Dataset excerpts Start Marker

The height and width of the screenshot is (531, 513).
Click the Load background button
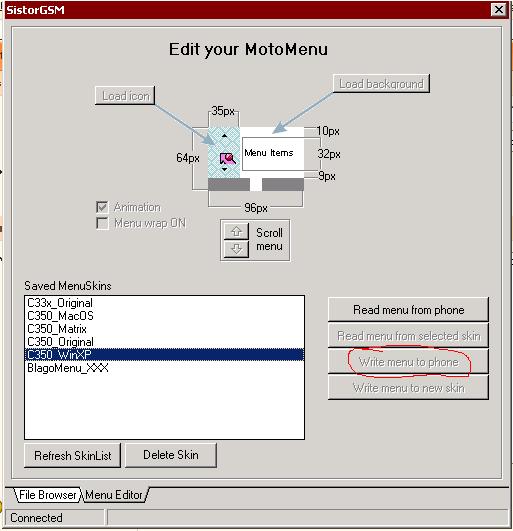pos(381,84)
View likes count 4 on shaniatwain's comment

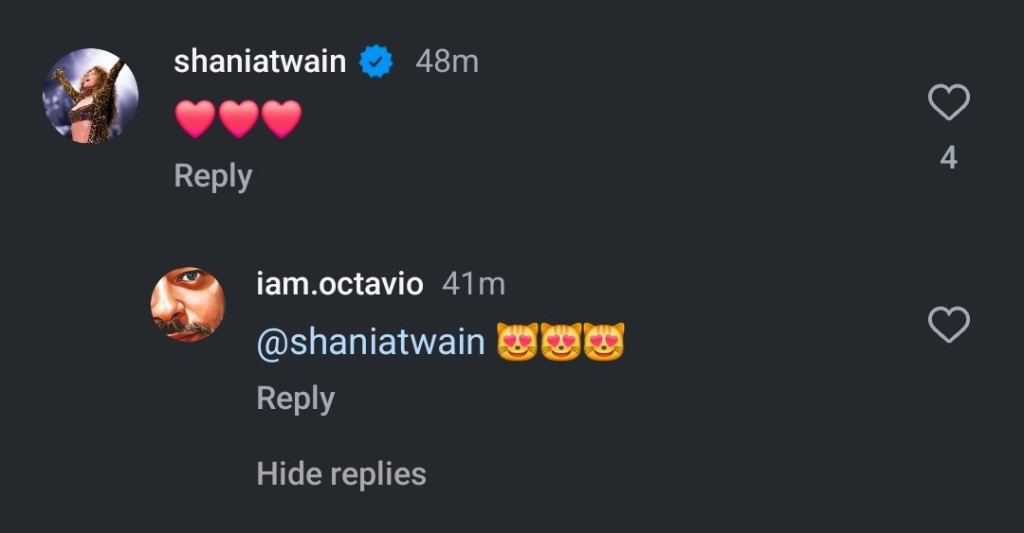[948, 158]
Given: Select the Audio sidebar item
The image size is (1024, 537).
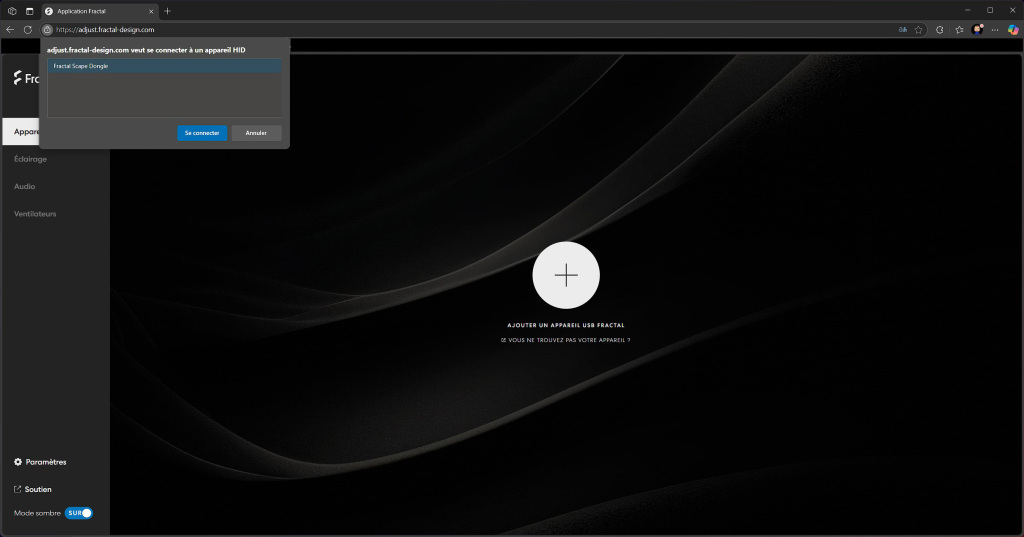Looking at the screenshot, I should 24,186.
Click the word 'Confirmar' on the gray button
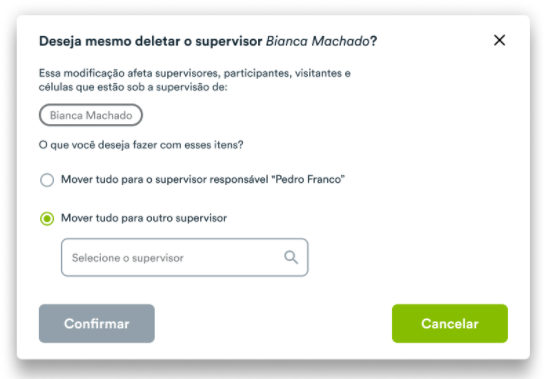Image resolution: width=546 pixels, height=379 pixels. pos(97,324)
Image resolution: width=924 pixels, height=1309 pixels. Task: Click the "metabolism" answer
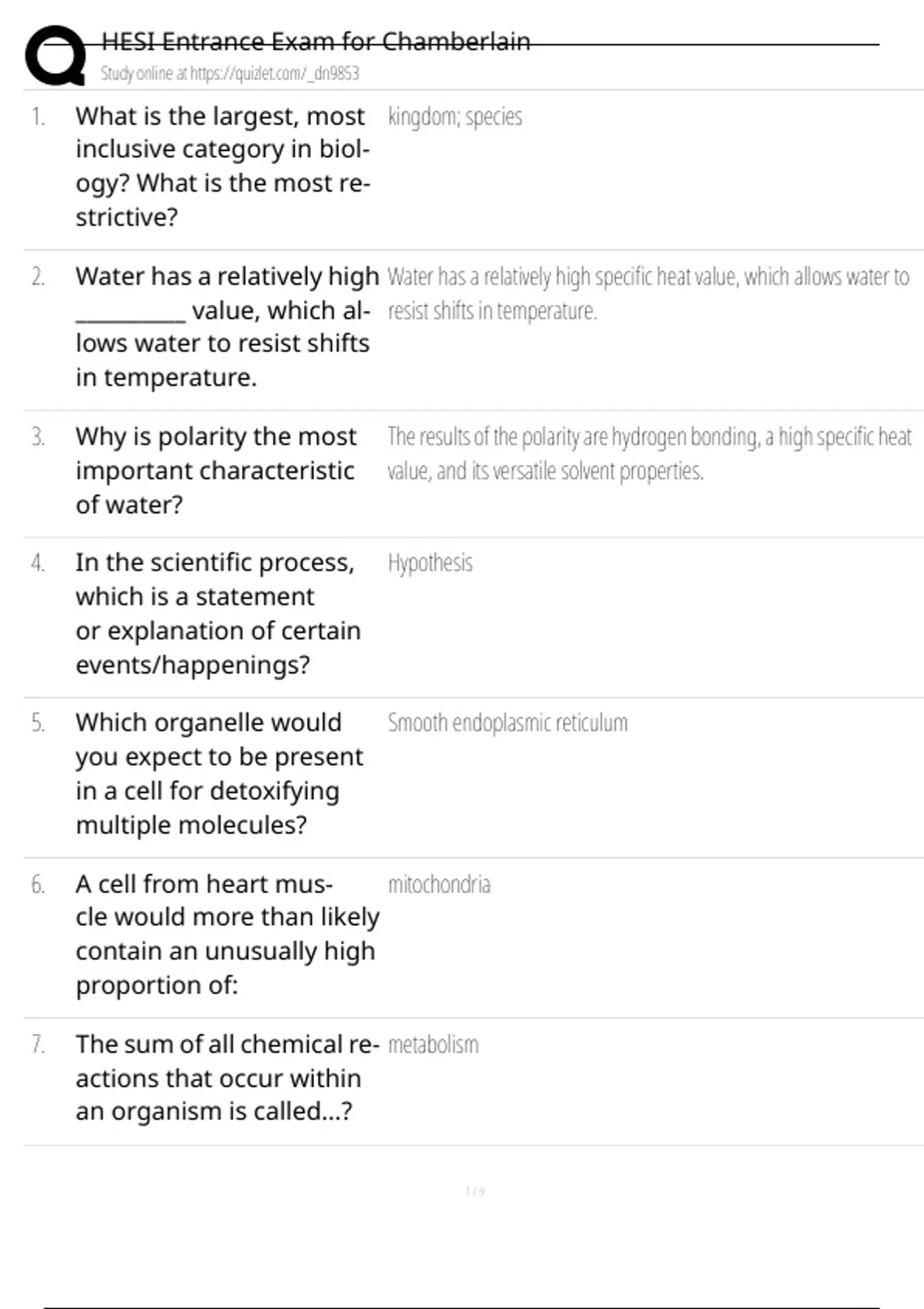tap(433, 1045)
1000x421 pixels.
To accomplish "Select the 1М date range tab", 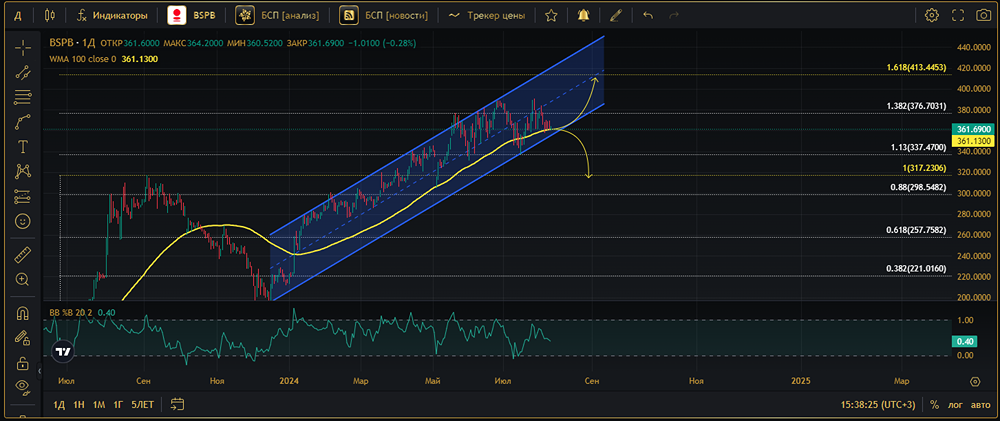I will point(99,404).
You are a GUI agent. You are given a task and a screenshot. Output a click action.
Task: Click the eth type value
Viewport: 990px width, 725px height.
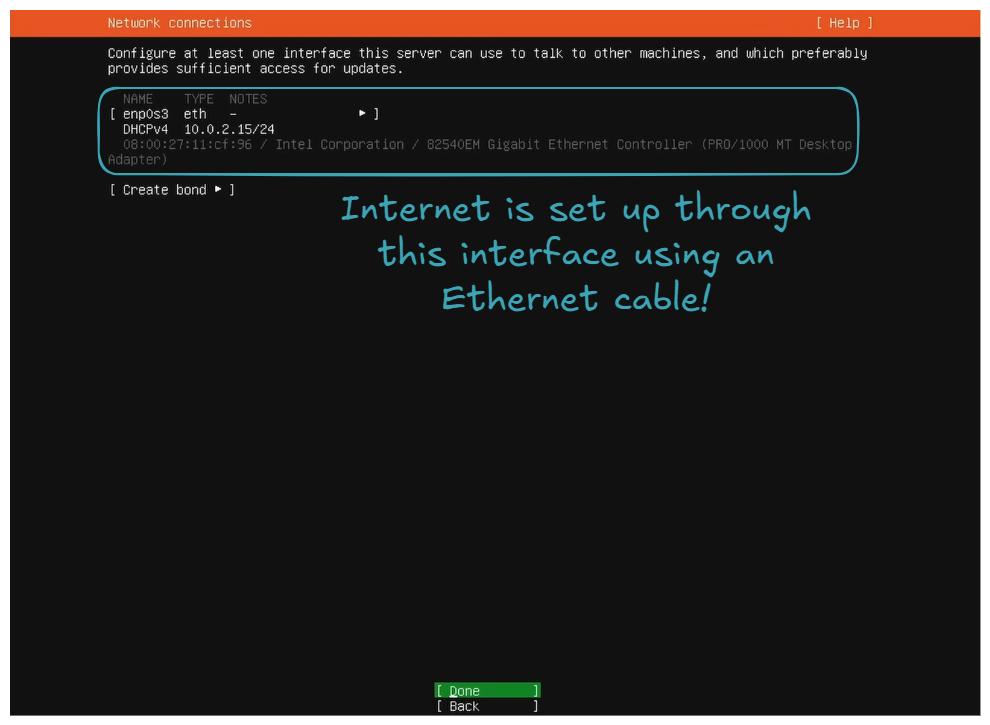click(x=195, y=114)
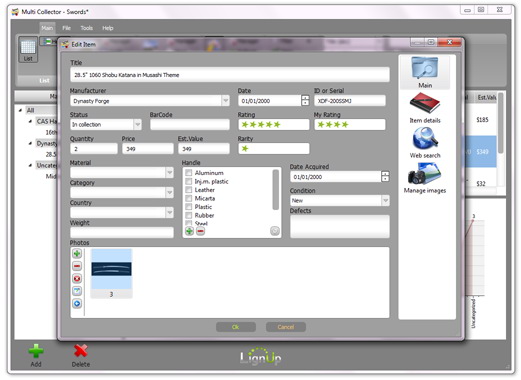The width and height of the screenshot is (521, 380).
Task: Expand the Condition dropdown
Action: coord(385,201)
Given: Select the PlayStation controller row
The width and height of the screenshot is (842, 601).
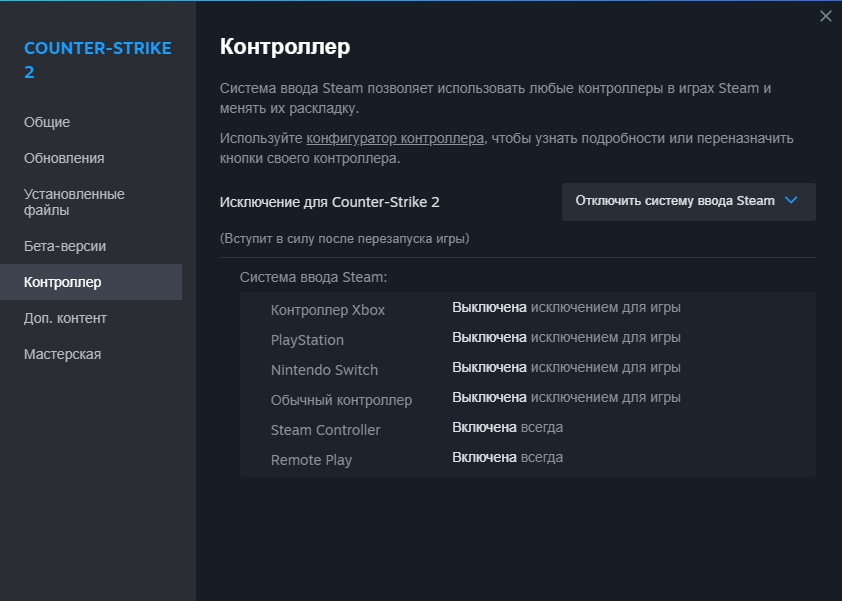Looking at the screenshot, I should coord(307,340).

Dataset excerpts End Marker

• _What the task asks_
The answer should consist only of the lines from the line with "The width and height of the screenshot is (842, 601)." through the last line of the data, repeated exactly; pictures stay out.

• _Response area_
The width and height of the screenshot is (842, 601).
Looking at the screenshot, I should coord(307,340).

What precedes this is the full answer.